On the level of the soundtrack, the inscribing of personal, family and world history into eternity is facilitated by the baroque music, evokinghighest ideals, and by the off-screen commentary with Arseny Tarkovsky’s poems, almost all speaking about eternity, life of the soul and higher humanistic values (like purity of love, courage, self-sacrifice). However, all these incarnations of highest ideals are subtle and are semantically sustained by the visual and audio registers of the film. Therefore, the visual palette of Mirror predominantly adopts motives, compositional and lighting techniques, and even concrete specific paintings of the Renaissance, especially from Leonardo da Vinci.
Leonardo da Vinci is the Russian filmmaker’s favorite artist. Tarkovsky constantly uses da Vinci’s works also in his other films (starting with Solaris and especially in the films produced outside USSR). One of the reasons of this artistic reverence is the specificity of Leonardo da Vinci’s manner of painting, which is ideal for the audio-visual expression of the idea of infinity and of other metaphysical topics, like inscribing the human being into eternity and eternity into the human being. Therefore, all Tarkovsky’s work, that is his so-called meta-film (in the Russian interpretation of this term), is based on the anthropologic and artistic model of Renaissance.

★ ★ ★

▶ [SHORT PROBLEM A]: In the passage on Tarkovsky's Mirror, who is named as the Russian filmmaker's favorite artist?

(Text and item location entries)
★ ★ ★

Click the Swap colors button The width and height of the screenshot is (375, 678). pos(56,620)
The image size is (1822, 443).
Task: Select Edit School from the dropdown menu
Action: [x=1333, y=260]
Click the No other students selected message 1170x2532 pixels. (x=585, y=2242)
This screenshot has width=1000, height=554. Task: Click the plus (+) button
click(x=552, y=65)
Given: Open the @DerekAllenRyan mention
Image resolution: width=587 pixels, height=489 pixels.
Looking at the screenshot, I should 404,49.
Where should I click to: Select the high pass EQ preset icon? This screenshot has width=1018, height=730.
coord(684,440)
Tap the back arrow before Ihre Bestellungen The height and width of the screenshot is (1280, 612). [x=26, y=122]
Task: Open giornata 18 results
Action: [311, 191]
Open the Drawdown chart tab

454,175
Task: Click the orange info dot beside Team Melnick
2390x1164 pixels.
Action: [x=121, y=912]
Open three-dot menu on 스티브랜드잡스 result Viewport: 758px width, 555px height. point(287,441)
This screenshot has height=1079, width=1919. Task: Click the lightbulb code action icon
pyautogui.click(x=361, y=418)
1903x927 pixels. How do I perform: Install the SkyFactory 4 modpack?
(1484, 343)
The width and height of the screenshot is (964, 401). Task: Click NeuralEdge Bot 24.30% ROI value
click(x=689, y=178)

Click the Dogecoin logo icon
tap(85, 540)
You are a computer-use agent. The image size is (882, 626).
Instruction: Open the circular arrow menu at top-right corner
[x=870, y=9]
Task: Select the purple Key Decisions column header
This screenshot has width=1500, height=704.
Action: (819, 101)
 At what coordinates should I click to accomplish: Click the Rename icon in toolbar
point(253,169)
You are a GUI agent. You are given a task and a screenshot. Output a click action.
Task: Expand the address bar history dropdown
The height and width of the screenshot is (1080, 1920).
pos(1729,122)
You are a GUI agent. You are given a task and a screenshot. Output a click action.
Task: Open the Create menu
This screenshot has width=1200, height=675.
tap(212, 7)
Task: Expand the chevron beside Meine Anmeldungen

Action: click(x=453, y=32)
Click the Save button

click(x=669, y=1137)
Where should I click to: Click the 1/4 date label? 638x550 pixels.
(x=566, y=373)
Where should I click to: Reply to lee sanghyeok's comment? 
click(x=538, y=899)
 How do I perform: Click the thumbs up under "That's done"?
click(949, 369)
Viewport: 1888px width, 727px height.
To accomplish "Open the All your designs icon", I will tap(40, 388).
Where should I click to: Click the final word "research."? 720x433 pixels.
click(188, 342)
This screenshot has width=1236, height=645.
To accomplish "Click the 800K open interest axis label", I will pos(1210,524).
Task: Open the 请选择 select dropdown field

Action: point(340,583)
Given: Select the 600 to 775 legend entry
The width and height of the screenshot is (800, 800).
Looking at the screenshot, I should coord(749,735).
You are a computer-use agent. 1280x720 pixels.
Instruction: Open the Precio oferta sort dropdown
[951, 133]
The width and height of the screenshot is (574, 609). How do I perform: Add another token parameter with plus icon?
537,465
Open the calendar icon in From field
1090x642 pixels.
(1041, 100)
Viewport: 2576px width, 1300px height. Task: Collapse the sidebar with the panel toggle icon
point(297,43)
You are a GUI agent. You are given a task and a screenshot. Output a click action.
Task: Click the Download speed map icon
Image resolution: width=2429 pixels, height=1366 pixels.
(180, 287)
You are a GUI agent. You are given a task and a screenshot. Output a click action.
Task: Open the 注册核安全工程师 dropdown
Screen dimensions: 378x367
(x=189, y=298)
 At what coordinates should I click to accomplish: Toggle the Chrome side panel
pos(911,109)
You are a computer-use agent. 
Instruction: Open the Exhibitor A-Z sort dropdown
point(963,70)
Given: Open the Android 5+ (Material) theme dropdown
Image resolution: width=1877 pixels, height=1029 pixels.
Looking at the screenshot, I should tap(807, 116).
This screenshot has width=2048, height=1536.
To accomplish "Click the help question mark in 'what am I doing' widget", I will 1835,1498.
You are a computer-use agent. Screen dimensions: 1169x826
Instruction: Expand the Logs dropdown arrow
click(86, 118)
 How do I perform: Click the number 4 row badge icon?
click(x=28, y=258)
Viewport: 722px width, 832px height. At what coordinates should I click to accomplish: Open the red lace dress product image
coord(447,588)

★ ★ ★

▶ [SHORT PROBLEM B]: Present the entries from the line containing "Where should I click to: Click the 1/4" through the line containing "Looking at the screenshot, I should coord(749,735).", inclusive, as a Markdown table with the columns No. and Line, skipping blank lines.

▶ [TASK ANSWER A]: Leonardo da Vinci

▶ [TASK ANSWER B]:
| No. | Line |
|---|---|
| 1 | Where should I click to: Click the 1/4 date label? 638x550 pixels. |
| 2 | (x=566, y=373) |
| 3 | Where should I click to: Reply to lee sanghyeok's comment?  |
| 4 | click(x=538, y=899) |
| 5 |  How do I perform: Click the thumbs up under "That's done"? |
| 6 | click(949, 369) |
| 7 | Viewport: 1888px width, 727px height. |
| 8 | To accomplish "Open the All your designs icon", I will tap(40, 388). |
| 9 | Where should I click to: Click the final word "research."? 720x433 pixels. |
| 10 | click(188, 342) |
| 11 | This screenshot has width=1236, height=645. |
| 12 | To accomplish "Click the 800K open interest axis label", I will pos(1210,524). |
| 13 | Task: Open the 请选择 select dropdown field |
| 14 | Action: point(340,583) |
| 15 | Given: Select the 600 to 775 legend entry |
| 16 | The width and height of the screenshot is (800, 800). |
| 17 | Looking at the screenshot, I should coord(749,735). |